In the “The Divine Plan: John Paul II, Ronald Reagan and the Dramatic End of the Cold War,” a book by Paul Kengor and Robert Orlando, and in “The Divine Plan,” a newly released movie directed by Orlando, storytellers recount how assassination attempts of two key Cold War players, Reagan and the then-pope, John Paul II, very nearly stopped Cold War peace in its tracks.

“Two boys raised during violent times — who would become a president and a pope,” the narrator of “The Divine Plan” states.

Gunmen had hoped otherwise.

John Hinckley Jr. shot and grievously injured Reagan on March 30, 1981, in Washington, D.C. Mehmet Ali Agca shot and seriously injured Pope John Paul II a couple months later, on May 13, 1981, in St. Peter’s Square in Vatican City.

It was those shared tragic experiences, combined with deep faith, that drew the unlikely pair closer than perhaps they otherwise would’ve been.

“Surviving strikingly similar near-death experiences,” an Amazon description of “The Divine Plan” DVD reads, “they confided to each other a shared conviction: that God had spared their lives for the purpose of defeating communism.”

History speaks to their success.

“Other American presidents tried to figure out how to manage the Cold War,” a clip from the movie states.

Too true; John F. Kennedy, for instance, opposed the Berlin Wall but shrugged off action by saying, “A wall is a hell of a lot better than a war.”

Reagan had higher aspirations.

“Reagan wanted to win the Cold War,” the movie goes on to state.

And win he did.

“Mr. Gorbachev, open this gate,” Reagan famously said, at the Bradenburg Gate on June 12, 1987. “Mr. Gorbachev, tear down this wall.”

Once again, history speaks to the ultimate realization of this call.

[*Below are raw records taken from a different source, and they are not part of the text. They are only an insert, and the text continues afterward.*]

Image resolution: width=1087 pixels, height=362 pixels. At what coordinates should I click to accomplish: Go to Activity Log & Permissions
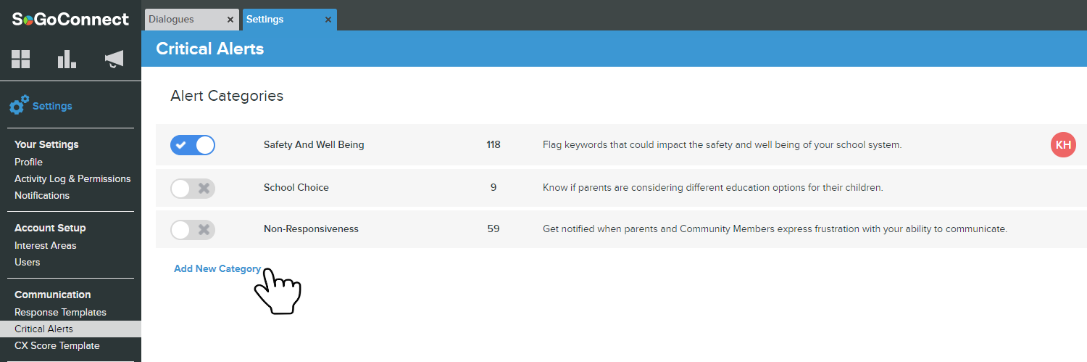coord(72,178)
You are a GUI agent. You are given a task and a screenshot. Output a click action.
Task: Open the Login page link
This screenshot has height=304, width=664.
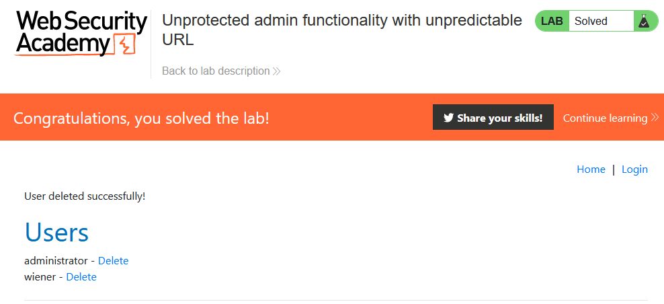[x=634, y=169]
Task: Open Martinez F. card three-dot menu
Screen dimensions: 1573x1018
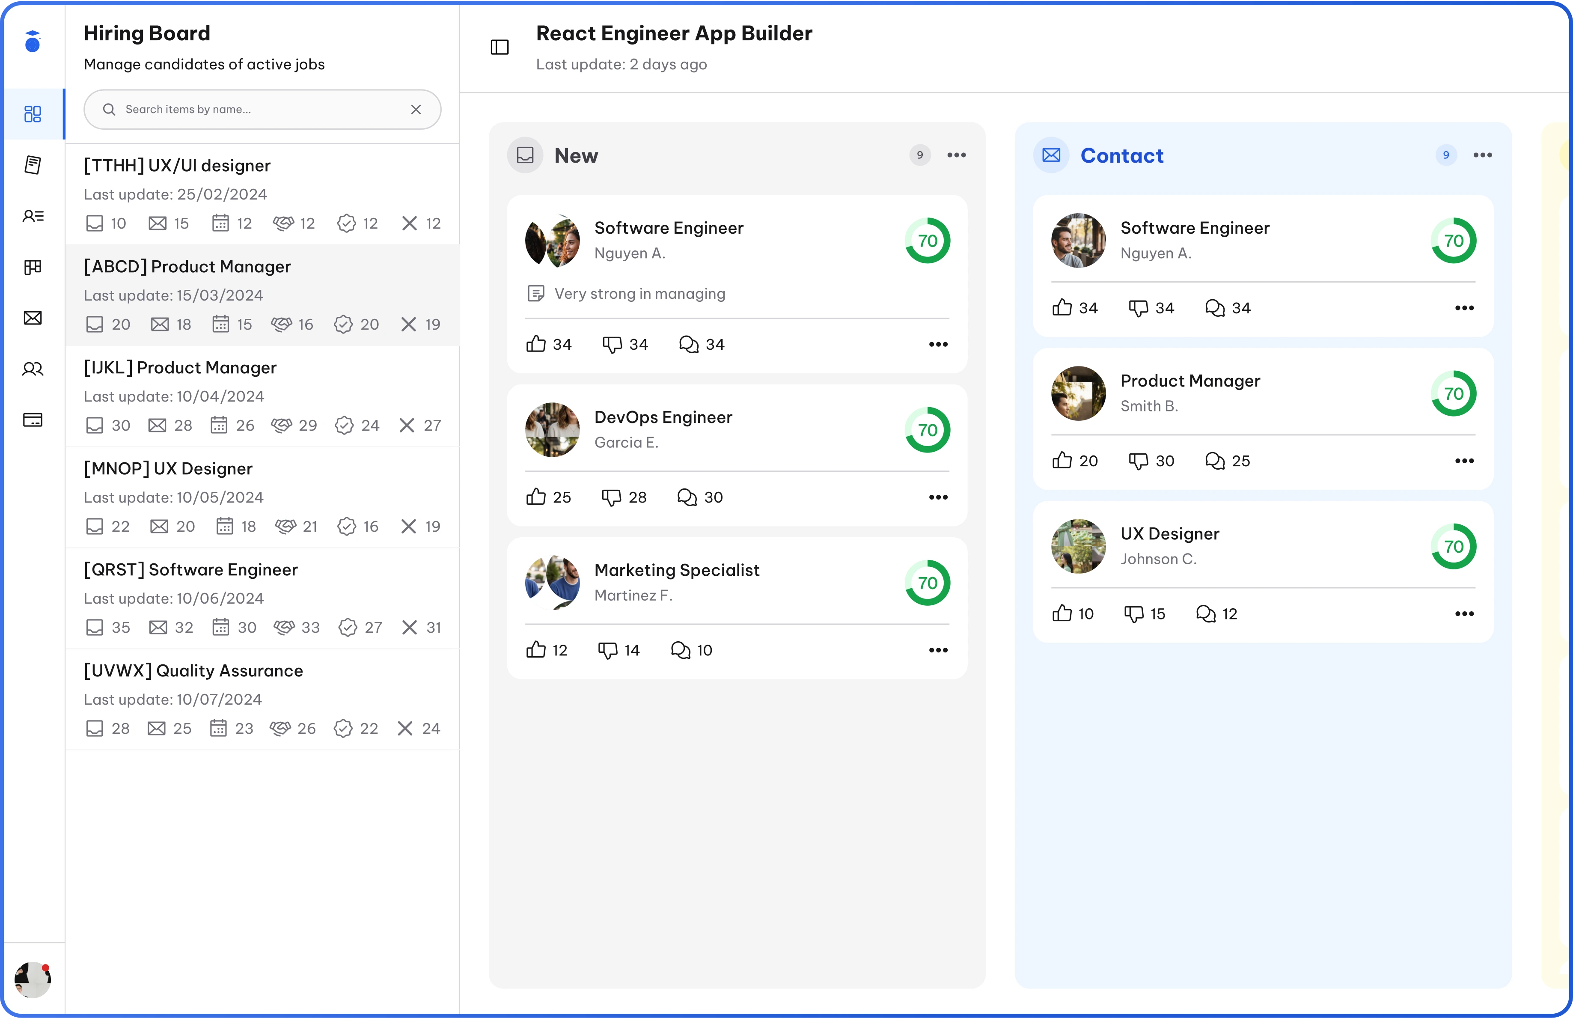Action: [938, 650]
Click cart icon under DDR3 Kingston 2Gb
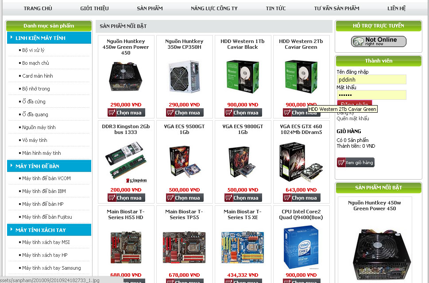 [112, 198]
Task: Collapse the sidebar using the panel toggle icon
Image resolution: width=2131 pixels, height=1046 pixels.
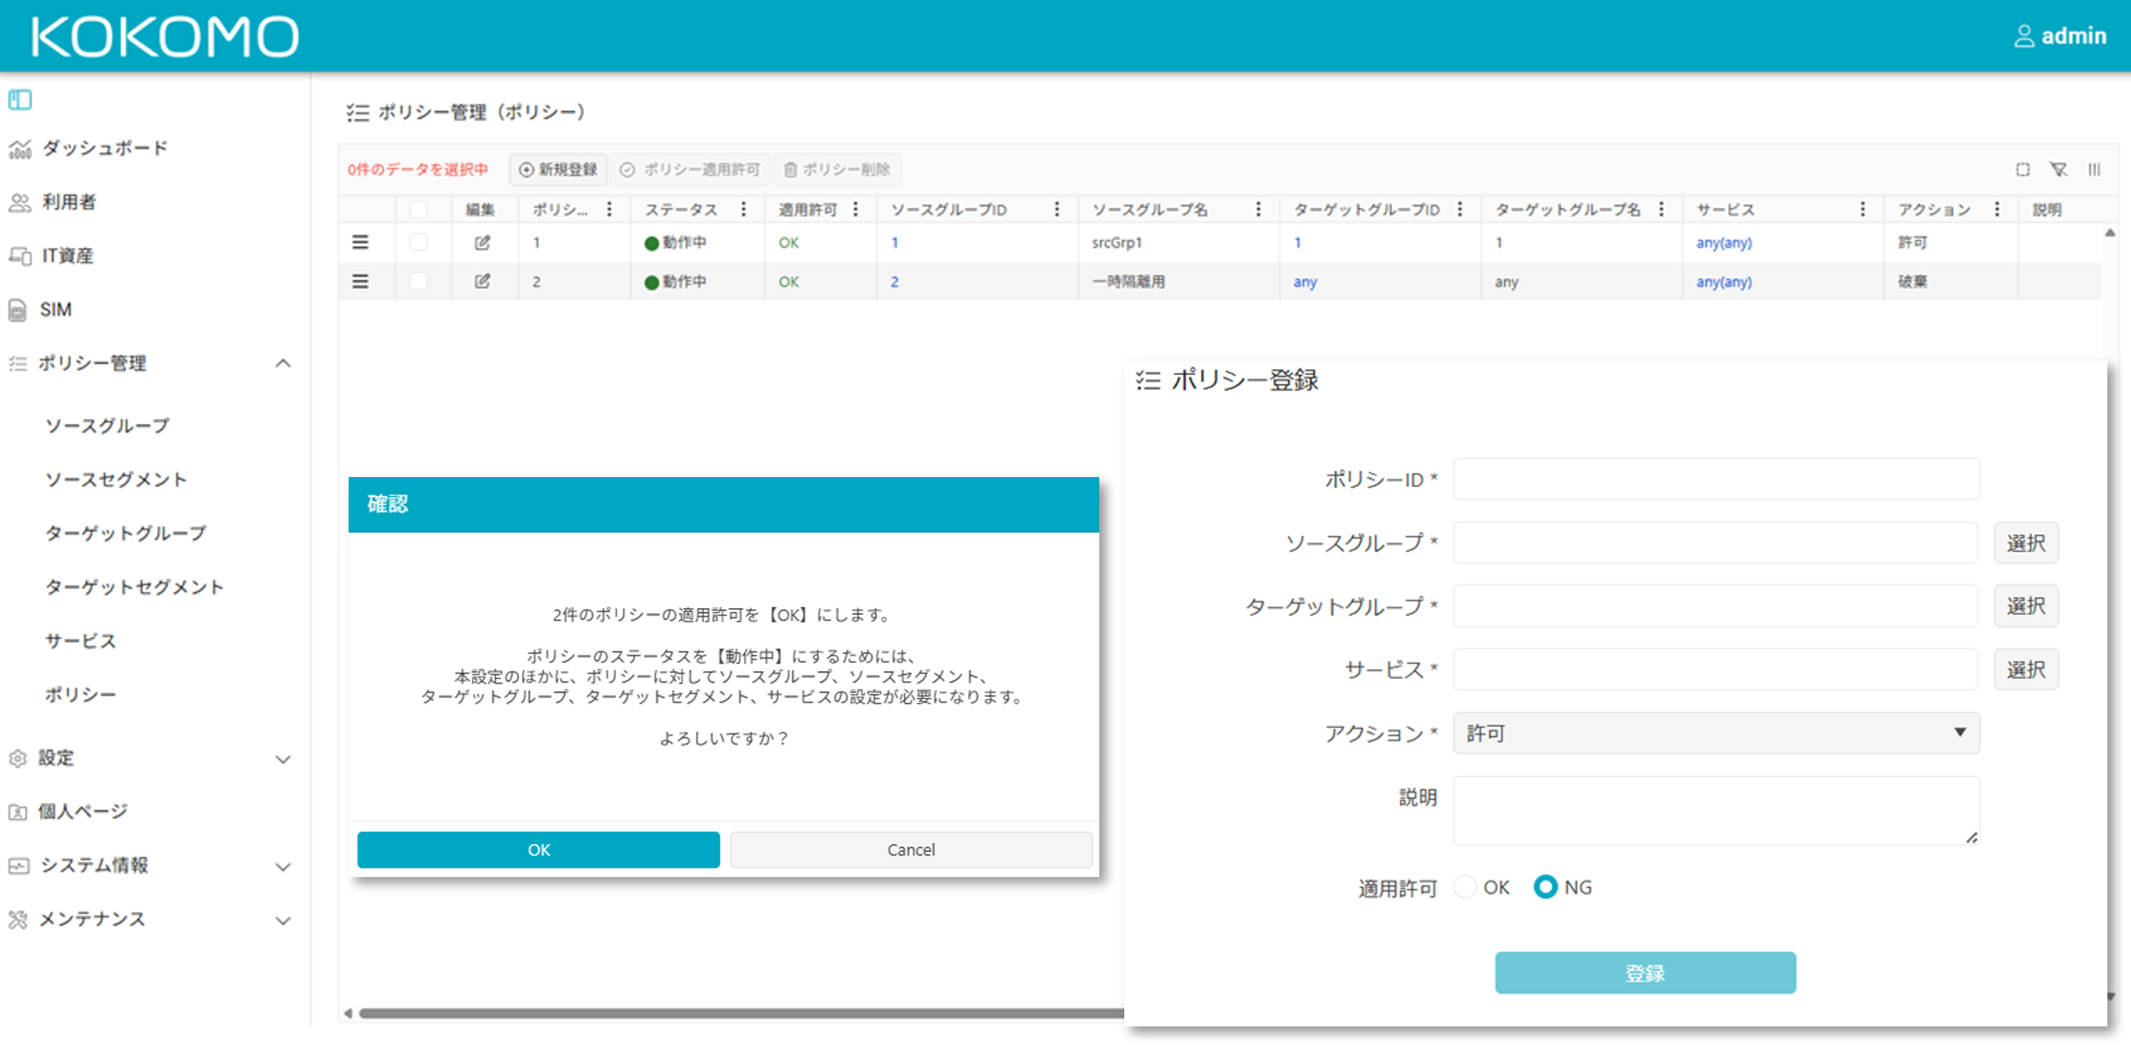Action: (19, 99)
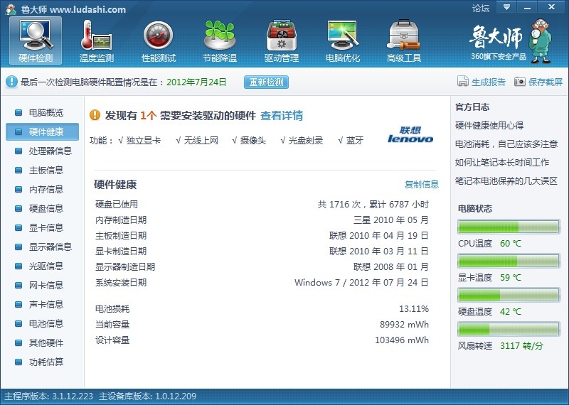569x405 pixels.
Task: Open the 节能降温 energy saving section
Action: pos(220,41)
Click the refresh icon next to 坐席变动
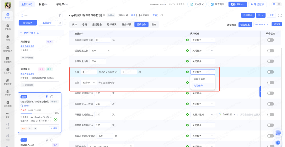This screenshot has width=285, height=147. pos(162,15)
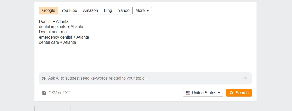Switch to the Amazon tab

click(x=90, y=11)
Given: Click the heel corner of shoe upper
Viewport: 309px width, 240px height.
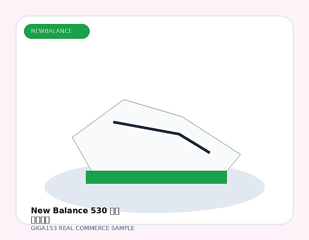Looking at the screenshot, I should tap(72, 137).

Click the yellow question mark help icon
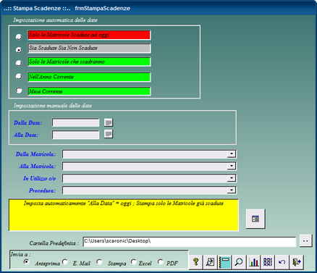pyautogui.click(x=196, y=262)
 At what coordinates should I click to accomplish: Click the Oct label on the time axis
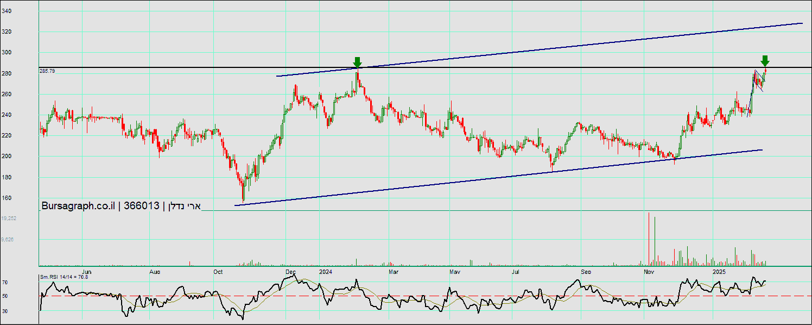[x=218, y=271]
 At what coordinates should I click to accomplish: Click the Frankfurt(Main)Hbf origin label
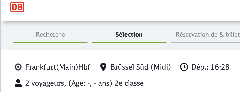58,67
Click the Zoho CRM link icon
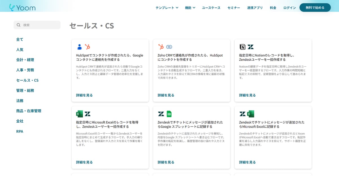 [169, 47]
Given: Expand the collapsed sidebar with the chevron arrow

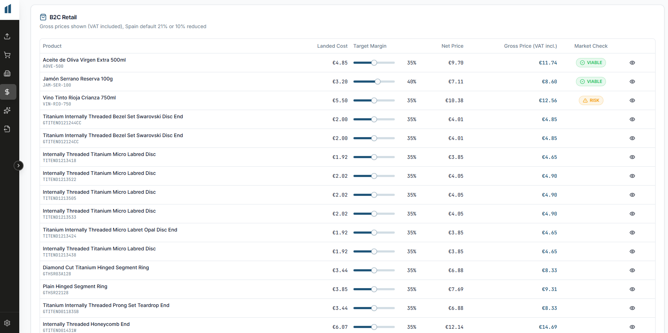Looking at the screenshot, I should coord(19,166).
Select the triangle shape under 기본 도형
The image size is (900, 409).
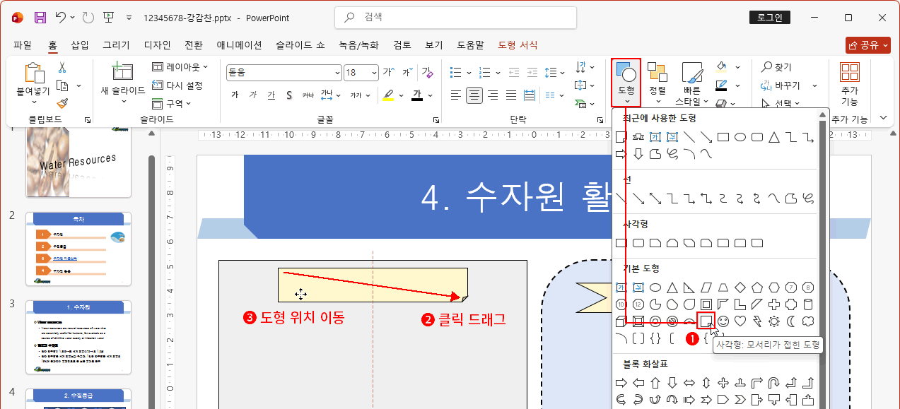672,287
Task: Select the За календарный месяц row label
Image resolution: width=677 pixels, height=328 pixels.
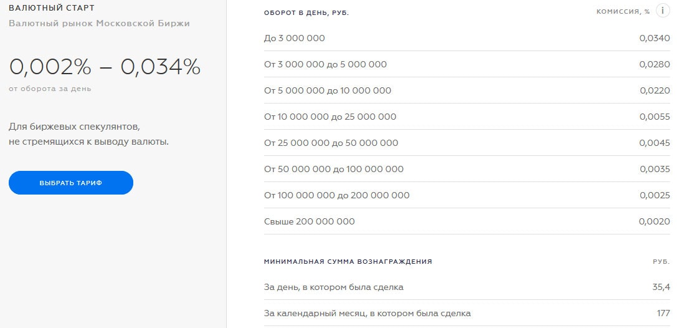Action: pyautogui.click(x=367, y=314)
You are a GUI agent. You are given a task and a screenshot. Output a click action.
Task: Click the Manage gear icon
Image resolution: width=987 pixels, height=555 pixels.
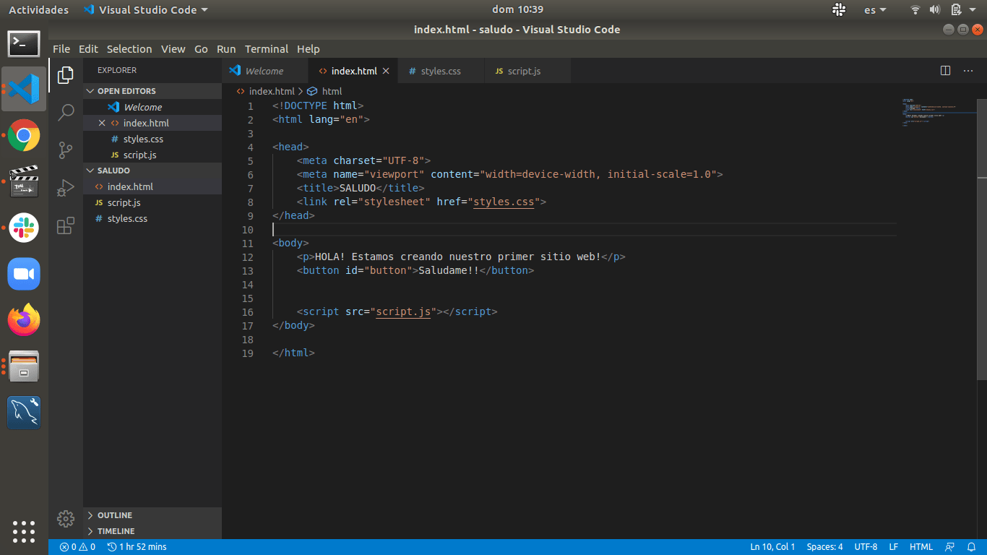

“There is a school of thought that Ronald Reagan only managed to look good because he had clever writers putting words in his mouth. But Jimmy Carter, Walter Mondale, Bob Dole and Bill Clinton all had clever writers. Why was there only one Great Communicator?” Peter Robinson wrote, in his 2007 “How Top Advisers Opposed Reagan’s Challenge to Gorbachev — But Lost” piece for Prologue Magazine.

And his answer: “Because Ronald Reagan’s writers were never attempting to fabricate an image, just to produce work that measured up to the standard Reagan himself had already established.”

Reagan, in his core, believed in freedom.

His teaming with the pope to fight communism and spread that view of freedom was simply all part of a “divine plan.”